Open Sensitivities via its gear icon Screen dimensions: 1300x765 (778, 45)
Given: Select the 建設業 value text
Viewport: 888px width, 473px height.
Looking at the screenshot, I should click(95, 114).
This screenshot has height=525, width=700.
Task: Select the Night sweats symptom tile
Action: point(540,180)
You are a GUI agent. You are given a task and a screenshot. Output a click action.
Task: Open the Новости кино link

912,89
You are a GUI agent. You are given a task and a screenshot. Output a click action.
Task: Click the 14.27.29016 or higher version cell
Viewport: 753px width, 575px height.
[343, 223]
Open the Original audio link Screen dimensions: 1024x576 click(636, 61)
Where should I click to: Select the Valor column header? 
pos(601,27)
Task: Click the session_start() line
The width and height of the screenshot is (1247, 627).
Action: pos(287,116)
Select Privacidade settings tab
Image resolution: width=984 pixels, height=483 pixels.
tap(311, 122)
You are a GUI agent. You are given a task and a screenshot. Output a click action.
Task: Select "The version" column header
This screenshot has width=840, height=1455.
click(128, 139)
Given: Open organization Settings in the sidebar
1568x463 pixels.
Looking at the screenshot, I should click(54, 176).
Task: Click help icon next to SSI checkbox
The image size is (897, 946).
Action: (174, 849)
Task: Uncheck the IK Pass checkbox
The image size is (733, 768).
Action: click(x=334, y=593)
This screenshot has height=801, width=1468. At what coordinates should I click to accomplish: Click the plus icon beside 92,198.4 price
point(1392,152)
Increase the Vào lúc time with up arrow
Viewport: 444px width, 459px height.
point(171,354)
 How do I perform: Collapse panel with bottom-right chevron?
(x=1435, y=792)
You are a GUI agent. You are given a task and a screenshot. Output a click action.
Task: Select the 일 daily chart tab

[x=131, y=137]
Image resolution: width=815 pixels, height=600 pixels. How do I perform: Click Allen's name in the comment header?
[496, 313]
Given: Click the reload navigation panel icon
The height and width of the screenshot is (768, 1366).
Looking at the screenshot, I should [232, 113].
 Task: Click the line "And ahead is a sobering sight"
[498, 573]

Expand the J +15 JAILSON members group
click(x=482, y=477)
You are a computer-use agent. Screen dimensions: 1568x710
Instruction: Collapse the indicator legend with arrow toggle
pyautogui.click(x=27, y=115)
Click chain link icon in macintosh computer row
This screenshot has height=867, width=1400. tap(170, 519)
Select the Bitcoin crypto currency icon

# [Problem to solve]
Every record above must appear again in the answer, unchanged.

# [Solution for this problem]
Open Sensitivities via its gear icon Screen dimensions: 1300x765 (778, 45)
Given: Select the 建設業 value text
Viewport: 888px width, 473px height.
Looking at the screenshot, I should click(95, 114).
This screenshot has height=525, width=700.
Task: Select the Night sweats symptom tile
Action: point(540,180)
You are a GUI agent. You are given a task and a screenshot. Output a click action.
Task: Open the Новости кино link

912,89
You are a GUI agent. You are given a task and a screenshot. Output a click action.
Task: Click the 14.27.29016 or higher version cell
Viewport: 753px width, 575px height.
[343, 223]
Open the Original audio link Screen dimensions: 1024x576 click(636, 61)
Where should I click to: Select the Valor column header? 
pos(601,27)
Task: Click the session_start() line
The width and height of the screenshot is (1247, 627).
Action: pos(287,116)
Select Privacidade settings tab
Image resolution: width=984 pixels, height=483 pixels.
tap(311, 122)
You are a GUI agent. You are given a task and a screenshot. Output a click action.
Task: Select "The version" column header
This screenshot has width=840, height=1455.
click(128, 139)
Given: Open organization Settings in the sidebar
1568x463 pixels.
Looking at the screenshot, I should click(54, 176).
Task: Click help icon next to SSI checkbox
The image size is (897, 946).
Action: (174, 849)
Task: Uncheck the IK Pass checkbox
The image size is (733, 768).
Action: click(x=334, y=593)
This screenshot has height=801, width=1468. At what coordinates should I click to accomplish: Click the plus icon beside 92,198.4 price
point(1392,152)
Increase the Vào lúc time with up arrow
Viewport: 444px width, 459px height.
point(171,354)
 How do I perform: Collapse panel with bottom-right chevron?
(x=1435, y=792)
You are a GUI agent. You are given a task and a screenshot. Output a click action.
Task: Select the 일 daily chart tab

[x=131, y=137]
Image resolution: width=815 pixels, height=600 pixels. How do I perform: Click Allen's name in the comment header?
[496, 313]
Given: Click the reload navigation panel icon
The height and width of the screenshot is (768, 1366).
Looking at the screenshot, I should [232, 113].
 Task: Click the line "And ahead is a sobering sight"
[498, 573]

Expand the J +15 JAILSON members group
click(x=482, y=477)
You are a computer-use agent. Screen dimensions: 1568x710
Instruction: Collapse the indicator legend with arrow toggle
pyautogui.click(x=27, y=115)
Click chain link icon in macintosh computer row
This screenshot has height=867, width=1400. tap(170, 519)
Select the Bitcoin crypto currency icon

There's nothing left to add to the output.